Vertices should be kept in alphabetical order by URL. Edges should be ordered by when they are added. If you modify the text code, you can get this automatically. Alphabetical order becomes important if there are ties in which page is best.
In addition to adding vertices and edges, you will need two new methods in the Graph class that are called from WebPages:

public int inDegree(String filename)

which returns the number of edges incoming to a particular filename.

public void writeDotFile(String outputFile)
which creates a file that specifies the graph and can be printed by the dot program. The outputFile should have the extension ".dot" added to it. Please see: Graphviz for details on how this is accomplished. You might also want to read up on dot file format. Graphviz is installed on the department Linux machines. To view a dot file, you use the dotty command. Follow the format shown in the output example. The first line should state "digraph program 5" ( to indicate that it is a directed graph) and order the edges such that the from vertices are in alphabetical order. Edges take the form of FROM-VERTEX -> TO-VERTEX; (where FROM-VERTEX and TO-VERTEX are the labels for the vertices and should be in "").

Augmenting Retrieval

This is a simple change: simply multiply each TFIDF similarity by the indegree of the file. The idea is that nodes with lots of incoming links must be popular and should be viewed as "authorities". Thus, the authority level elevates the similarity. The file with the highest new similarity is the best.

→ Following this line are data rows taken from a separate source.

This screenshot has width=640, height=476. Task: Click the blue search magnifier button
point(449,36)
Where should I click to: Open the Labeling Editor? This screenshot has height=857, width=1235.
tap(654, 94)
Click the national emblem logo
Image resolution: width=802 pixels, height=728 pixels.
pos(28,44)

Functionality Compared to PA4

Again, much of the functionality of PA4 should remain. The main method should cause the pages to be read in, should prune the stopwords as directed by the input file and then should process the quries as before. Finally, it should print the graph in an output file.

The input format will be the same as PA4 except for the addition of a line at the front which indicates the name of the output of the graph. Note: it still incudes the initial size for the hash table whether you chose to use the hash table or not.

The output format will be the same except for the creation of the output file for the graph. Of course, the similarity values could differ given the authority computation. Similarity matching should follow the same guidelines as in PA4: similarity values of 0 lead to "not found" messages.

You can decide for yourself which data structure to use for the term index. You need no longer print out its contents.

WebPages will need a new method to print the graph. It will also need to modify how it parses the files and will need to include a Graph object for the links.

Otherwise the rest of the code should not need to be changed.

Examples

Using test5.txt should produce this output and this graph file. The files in test5.txt are simple5.txt, simple5a.txt, simple5b.txt.